Annette Simon im Gespräch mit Karin Fischer |
Psychoanalytikerin Annette Simon in ihrem Büro sitzend vor dem Schreibtisch
Psychoanalytikerin Annette Simon weiß, wie sich fremd sein im eigenen Land anfühlt (Foto: Vaughan Melzer)
Die Menschen seien heute so gespalten, wie sie schon zu DDR-Zeiten waren, sagt Annette Simon. Denn "die Ostdeutschen" seien natürlich überhaupt keine homogene Gruppe:
"Da gab es Offiziere und Wehrdienstverweigerer, es gab Stasi-Spitzel und Insassen von Stasi-Gefängnissen, es gab Parteisekretäre und Dissidenten. Also auch damals waren wir in keiner Weise homogen, konnten die Konflikte aber nicht offen austragen."
Demokratisches Verhalten sei in der DDR nicht gelernt worden, und eine gewisse Art von Subalternität habe sich breitgemacht. Gleichzeitig seien die Gesetze des Staates "mit klammheimlicher Freude hintenrum" hintergangen worden, denn offener Widerstand war zu gefährlich.
Ohnmacht als Erbe der DDR
Annette Simon macht hier "ein Erbe der DDR" aus, das als Muster immer noch vorhanden ist. Der schwierige Transformationsprozess sei dann hinzu gekommen. "Da sahen sich viele eben wieder in Strukturen, die ihnen fremd waren, in die sie sich einpassen mussten und die sie auch erstmal nicht verändern konnten, denen sie sich relativ ohnmächtig gegenüber fühlten."

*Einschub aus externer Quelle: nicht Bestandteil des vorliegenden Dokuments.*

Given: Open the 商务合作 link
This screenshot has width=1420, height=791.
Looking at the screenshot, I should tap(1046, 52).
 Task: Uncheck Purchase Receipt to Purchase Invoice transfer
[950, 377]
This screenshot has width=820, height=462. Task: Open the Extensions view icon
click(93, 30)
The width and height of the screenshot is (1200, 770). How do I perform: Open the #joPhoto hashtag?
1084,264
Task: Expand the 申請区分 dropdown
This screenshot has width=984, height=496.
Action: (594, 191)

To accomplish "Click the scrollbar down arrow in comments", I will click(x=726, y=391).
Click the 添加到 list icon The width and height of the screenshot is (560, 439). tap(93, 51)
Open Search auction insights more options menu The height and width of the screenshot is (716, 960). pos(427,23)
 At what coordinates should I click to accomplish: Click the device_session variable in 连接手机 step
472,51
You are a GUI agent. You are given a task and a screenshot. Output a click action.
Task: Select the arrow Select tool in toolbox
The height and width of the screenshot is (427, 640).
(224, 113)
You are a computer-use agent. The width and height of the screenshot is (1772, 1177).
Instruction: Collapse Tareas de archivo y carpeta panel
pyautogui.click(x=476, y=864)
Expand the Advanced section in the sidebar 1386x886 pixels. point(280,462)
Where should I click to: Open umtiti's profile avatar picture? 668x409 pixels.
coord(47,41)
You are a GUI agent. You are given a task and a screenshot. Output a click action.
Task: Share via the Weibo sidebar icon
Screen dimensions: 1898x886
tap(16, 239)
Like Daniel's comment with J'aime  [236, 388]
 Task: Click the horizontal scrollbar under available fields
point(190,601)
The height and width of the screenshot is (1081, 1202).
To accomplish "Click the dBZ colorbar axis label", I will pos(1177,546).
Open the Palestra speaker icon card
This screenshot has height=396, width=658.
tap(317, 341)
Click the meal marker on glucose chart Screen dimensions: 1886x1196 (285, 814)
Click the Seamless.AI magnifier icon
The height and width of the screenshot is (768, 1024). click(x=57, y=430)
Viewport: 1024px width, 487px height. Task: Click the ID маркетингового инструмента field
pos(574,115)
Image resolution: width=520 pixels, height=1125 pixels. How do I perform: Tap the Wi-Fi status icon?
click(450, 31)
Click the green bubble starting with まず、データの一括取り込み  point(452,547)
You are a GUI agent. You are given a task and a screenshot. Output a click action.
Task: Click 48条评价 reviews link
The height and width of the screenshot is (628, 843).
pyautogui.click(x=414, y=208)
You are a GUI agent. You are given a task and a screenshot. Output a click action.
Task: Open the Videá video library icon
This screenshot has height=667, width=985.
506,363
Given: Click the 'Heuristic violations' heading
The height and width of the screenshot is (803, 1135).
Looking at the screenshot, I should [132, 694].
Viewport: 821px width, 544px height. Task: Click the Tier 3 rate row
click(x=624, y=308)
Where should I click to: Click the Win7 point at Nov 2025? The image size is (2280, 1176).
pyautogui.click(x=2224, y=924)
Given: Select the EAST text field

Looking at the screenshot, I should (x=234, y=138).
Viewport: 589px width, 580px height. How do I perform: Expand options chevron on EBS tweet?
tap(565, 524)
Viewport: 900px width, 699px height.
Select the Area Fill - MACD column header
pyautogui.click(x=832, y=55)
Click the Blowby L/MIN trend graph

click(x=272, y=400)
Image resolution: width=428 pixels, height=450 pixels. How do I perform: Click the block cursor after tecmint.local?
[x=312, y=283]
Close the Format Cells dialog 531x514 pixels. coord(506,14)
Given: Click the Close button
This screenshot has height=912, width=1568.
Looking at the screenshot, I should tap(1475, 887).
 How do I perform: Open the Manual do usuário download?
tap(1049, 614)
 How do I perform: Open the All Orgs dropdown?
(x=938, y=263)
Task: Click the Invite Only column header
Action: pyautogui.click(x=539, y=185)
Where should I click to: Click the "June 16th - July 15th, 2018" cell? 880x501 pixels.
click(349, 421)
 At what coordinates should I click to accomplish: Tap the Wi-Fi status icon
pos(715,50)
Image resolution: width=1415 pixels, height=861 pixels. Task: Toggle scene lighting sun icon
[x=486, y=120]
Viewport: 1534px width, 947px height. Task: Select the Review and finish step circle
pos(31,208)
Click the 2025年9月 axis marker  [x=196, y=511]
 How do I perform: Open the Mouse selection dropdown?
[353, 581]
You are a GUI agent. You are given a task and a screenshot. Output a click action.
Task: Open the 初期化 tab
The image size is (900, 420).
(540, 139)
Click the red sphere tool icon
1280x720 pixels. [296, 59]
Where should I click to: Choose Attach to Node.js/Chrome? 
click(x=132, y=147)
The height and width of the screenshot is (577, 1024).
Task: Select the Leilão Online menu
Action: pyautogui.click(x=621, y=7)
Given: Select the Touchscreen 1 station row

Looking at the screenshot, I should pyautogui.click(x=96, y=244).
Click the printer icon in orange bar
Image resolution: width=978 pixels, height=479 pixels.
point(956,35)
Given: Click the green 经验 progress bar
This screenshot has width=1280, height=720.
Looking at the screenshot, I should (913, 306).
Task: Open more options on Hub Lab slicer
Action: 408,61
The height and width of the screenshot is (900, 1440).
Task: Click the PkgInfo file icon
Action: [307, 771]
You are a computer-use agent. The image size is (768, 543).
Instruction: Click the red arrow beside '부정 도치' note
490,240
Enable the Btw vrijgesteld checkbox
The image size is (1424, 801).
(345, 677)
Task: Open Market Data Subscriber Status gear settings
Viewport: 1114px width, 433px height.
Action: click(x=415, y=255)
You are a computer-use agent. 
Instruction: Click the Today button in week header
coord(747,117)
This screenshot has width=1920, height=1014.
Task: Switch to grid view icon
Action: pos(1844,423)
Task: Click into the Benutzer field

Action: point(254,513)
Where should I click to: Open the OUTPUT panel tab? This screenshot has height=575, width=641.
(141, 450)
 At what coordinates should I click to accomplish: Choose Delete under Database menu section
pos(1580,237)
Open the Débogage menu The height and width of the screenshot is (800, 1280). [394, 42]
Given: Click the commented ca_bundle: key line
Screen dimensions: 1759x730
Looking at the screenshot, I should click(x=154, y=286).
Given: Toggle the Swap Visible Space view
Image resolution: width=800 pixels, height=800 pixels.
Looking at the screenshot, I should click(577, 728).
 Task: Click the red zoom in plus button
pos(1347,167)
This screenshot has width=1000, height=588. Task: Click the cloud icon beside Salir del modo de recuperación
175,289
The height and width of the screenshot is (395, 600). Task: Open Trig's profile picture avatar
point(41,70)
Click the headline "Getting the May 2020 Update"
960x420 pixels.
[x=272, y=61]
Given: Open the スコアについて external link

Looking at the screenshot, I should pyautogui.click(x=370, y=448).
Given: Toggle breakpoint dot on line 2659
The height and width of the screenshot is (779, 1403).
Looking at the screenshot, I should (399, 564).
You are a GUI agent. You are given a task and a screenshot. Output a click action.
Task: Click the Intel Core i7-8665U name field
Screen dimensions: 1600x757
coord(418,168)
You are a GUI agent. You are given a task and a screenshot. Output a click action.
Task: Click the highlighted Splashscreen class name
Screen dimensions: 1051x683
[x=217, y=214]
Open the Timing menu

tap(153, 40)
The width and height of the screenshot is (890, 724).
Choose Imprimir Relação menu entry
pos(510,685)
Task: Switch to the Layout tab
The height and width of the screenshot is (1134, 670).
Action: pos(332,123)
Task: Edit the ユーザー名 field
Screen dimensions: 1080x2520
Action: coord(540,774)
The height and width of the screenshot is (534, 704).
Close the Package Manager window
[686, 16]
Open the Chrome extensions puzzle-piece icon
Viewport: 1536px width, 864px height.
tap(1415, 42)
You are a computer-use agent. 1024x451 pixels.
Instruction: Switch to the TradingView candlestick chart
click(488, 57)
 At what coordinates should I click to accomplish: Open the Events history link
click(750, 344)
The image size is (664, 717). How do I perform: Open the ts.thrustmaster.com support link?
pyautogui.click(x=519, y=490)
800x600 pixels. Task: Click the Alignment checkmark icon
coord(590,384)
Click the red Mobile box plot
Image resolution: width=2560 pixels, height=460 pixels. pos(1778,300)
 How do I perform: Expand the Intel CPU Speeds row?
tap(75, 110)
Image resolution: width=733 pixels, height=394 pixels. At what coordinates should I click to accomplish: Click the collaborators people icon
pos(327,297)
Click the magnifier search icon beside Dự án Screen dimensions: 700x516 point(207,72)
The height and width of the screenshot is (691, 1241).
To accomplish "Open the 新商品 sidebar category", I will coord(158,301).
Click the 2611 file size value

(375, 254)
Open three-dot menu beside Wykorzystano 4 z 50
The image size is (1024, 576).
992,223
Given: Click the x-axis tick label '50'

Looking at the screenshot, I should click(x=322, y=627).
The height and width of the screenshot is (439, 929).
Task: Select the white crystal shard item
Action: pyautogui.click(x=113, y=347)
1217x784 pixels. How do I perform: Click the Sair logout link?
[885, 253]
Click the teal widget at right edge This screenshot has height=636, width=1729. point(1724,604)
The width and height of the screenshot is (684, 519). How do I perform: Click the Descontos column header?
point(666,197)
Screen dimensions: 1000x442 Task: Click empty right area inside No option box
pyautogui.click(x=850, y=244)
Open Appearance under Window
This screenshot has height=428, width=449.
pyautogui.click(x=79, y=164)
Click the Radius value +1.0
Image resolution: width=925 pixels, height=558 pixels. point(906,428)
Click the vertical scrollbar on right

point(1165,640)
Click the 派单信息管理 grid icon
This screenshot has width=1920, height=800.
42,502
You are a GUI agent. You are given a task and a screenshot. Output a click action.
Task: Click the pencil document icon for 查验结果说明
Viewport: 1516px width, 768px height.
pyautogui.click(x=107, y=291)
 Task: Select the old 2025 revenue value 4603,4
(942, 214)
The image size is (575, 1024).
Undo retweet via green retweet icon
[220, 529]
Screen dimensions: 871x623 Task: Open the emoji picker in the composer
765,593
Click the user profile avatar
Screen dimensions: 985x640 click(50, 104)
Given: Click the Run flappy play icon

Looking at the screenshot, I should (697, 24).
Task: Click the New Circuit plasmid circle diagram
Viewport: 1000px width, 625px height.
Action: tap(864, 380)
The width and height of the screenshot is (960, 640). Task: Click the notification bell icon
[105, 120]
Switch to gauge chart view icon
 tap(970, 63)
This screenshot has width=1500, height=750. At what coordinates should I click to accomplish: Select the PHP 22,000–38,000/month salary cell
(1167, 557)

Denn auch den neuen Autoritäten hatte man sich zu unterwerfen, war damals aber wieder nicht in die Konfrontation gegangen. "Jetzt, 30 Jahre später, wird diese Konfrontation gesucht."
Die DDR hat von ihren Bürgerinnen und Bürgern jederzeit Loyalität eingefordert. Heute wird diese Loyalität aufgekündigt. "Das kommt mir vor wie nachgeholter Ungehorsam. Ungehorsam oder offenen Widerstand, die man sich damals nicht getraut hat, kann man sich jetzt trauen. In dieser Wut, die da ist, ist meiner Meinung nach immer auch noch alte Wut."
Versäumte Aufarbeitung
Viele Konflikte aus der DDR-Zeit, so Annette Simon, seien damals nach der Wende überhaupt nicht bearbeitet worden. Für die DDR hat sie den Begriff der "Erziehungs-Diktatur" gefunden. Nach der Wende habe die Diskussion über die Stasi aber dominiert:
"Die Staatssicherheit wurde zum Sündenbock gemacht." Denn eigentlich waren es die Parteistrukturen gewesen, die versuchten, den sozialistischen neuen Menschen zu kreieren, eben auch mit den Mechanismen von Kritik und Selbstkritik oder totaler Kontrolle. "Gerade diese Auseinandersetzung hätten wir gebraucht."
Protest und Provokation
Die Wahl rechtsnationaler Parteien gebe es auch, weil man die "Westler" damit am meisten provozieren könne:
"Vorher gingen die Wähler eher zur PDS/Linken, heute ist die Aufwallung am größten, wenn man sich in die rechte Bewegung einordnet. Es ist ein Ausdruck des Protestes aus der Zeit der Transformation und des Noch-Nicht-Heimischseins in den bundesdeutschen Strukturen."
Diese Bewegung nach "rechts" sieht sie ansonsten in ganz Europa, nicht nur im Osten Deutschlands.